The letter, which along with the association was signed by several community leaders, state lawmakers, the Chinese Chamber of Commerce and the Hawaii Arts Alliance, said, "Crime in Chinatown is out of control."

It asks the city to double police presence in the area, crack down on "crime, drugs and homelessness" in A'ala Park, hold weekly progress meetings with the community and come up with a plan to reduce crime.

Bill Brennan, spokesman for the city, said yesterday that Mayor Mufi Hannemann is "aware and sensitive to the situation in Chinatown" and has been meeting with his cabinet and Honolulu Police Department officials to tackle it. Brennan did not say whether the mayor would increase police presence, but he did say that the mayor doesn't believe more police alone will fix the problem.

"It's going to take the involvement of the community," he said.

Police said in February that they had beefed up patrols in Chinatown and Downtown, after business owners complained that they were seeing an increase in crime, including drug dealing and fights.

Police also said at the time that the spate of violent incidents followed a long downward trend of serious crimes in the community.

Brennan said yesterday that the mayor is also concerned about how recent state cutbacks to mental-health services and social services in the face of a budget shortfall are affecting crime. He said some of the problems in Chinatown could stem from fewer people getting services.

He said the state needs to ensure "the safety net is still viable."


The open letter to the mayor came a day after an attack on River Street that left two people injured and a week after a man was fatally shot just yards away. In the attack Friday, which happened about 1:30 p.m., a group of men stabbed and beat a man and then punched and kicked his female acquaintance.

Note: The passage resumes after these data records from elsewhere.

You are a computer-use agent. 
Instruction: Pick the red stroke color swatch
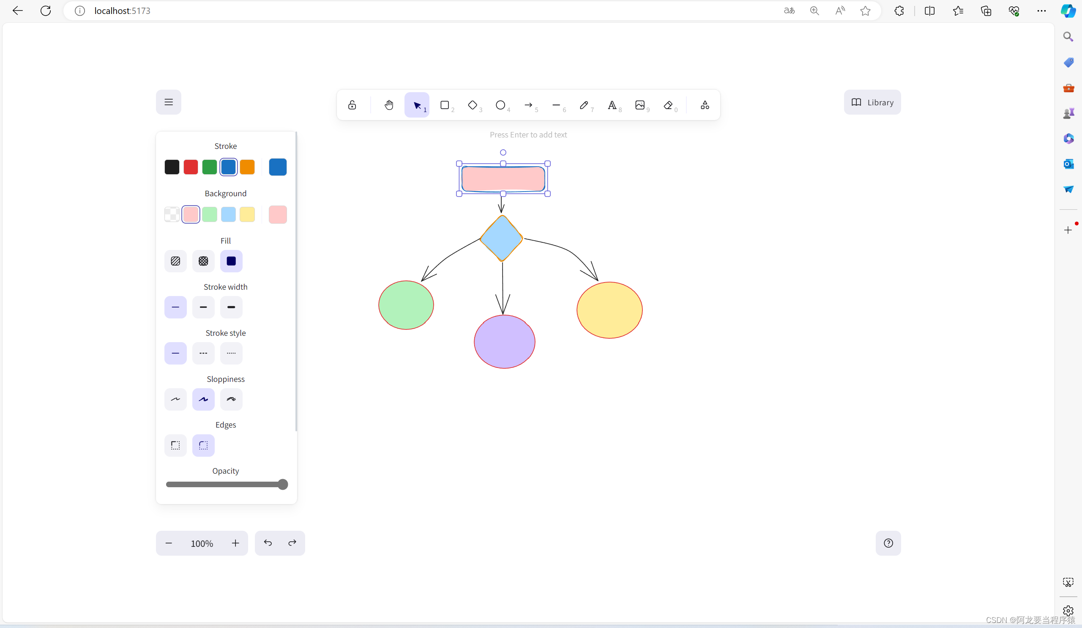191,167
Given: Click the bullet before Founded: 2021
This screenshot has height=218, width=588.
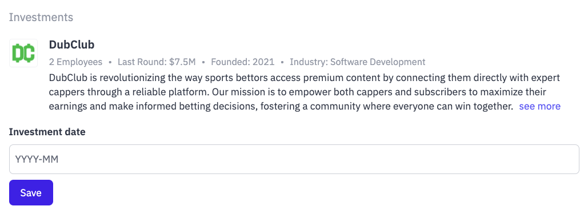Looking at the screenshot, I should point(203,62).
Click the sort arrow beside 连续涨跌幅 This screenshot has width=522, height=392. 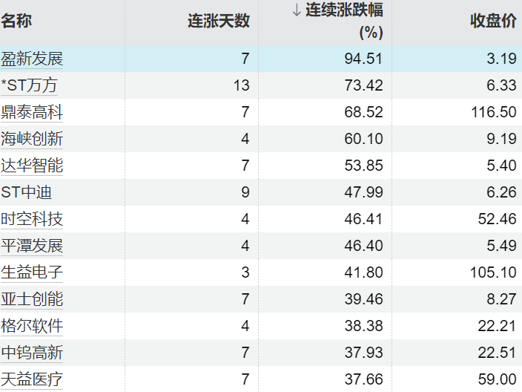(296, 11)
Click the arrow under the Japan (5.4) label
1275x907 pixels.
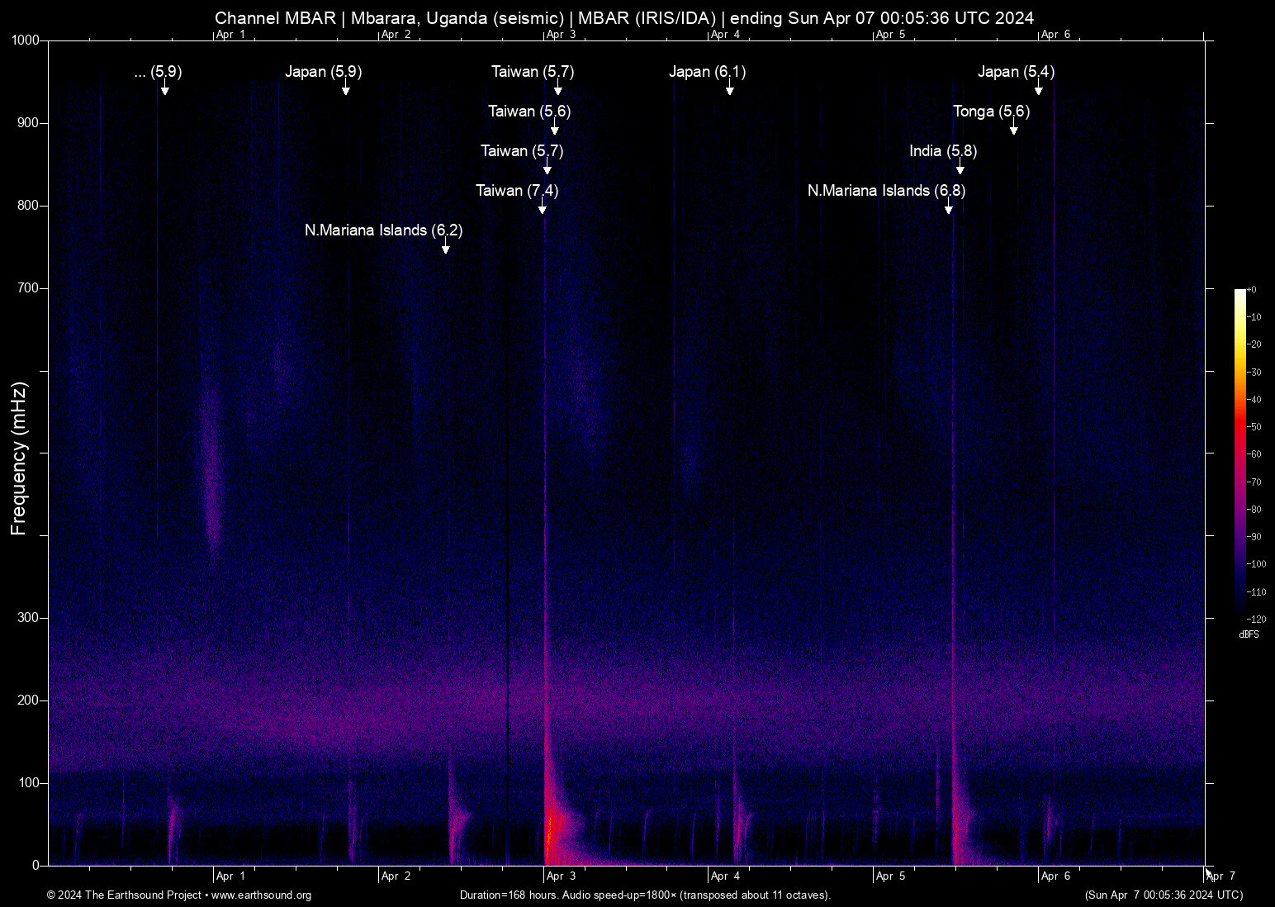click(1039, 88)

The attack left the man in serious condition, while the woman was in stable condition.

Police have not linked the stabbing to the shooting of Joseph Peneueta, 35, who was gunned down at 4:10 a.m. March 28 by two men at the corner of Pauahi and River streets. Zorro Rye and Iosefa Pasene have been charged with second-degree murder in Peneueta's death.

Concerns over crime in Chinatown are worrisome for businesses, who say they're already being hit hard by the economic downturn and fear that years of work to revitalize the community could be lost if something isn't done soon.

"We've always had the gambling and the prostitution," said Marsha Joyner, Arts District Merchants Association coordinator. "But this violence is something we haven't seen before. There isn't one solution."


The city started work to revitalize Chinatown in June 2006, when the mayor held a "Chinatown Summit" and pledged to work closely with the hundreds of merchants and 3,000 residents within the 15 blocks that make up the historic area.

Joyner and others say things have improved since the revitalization project started.

But they say the progress is being eaten away by the two attacks and by the increased perception that Chinatown is no longer safe.

Part of that perception, Joyner said, could be because there are more homeless in the area perhaps because of recent park closures that have forced them out onto the streets or because of the economic meltdown.

Business owners started raising concerns about an apparent rise in Chinatown crime in February, when they came out in force to a neighborhood board meeting and subsequently met privately at the Hawai'i Theatre with police and city officials.

Police statistics to back up the claims were not immediately available.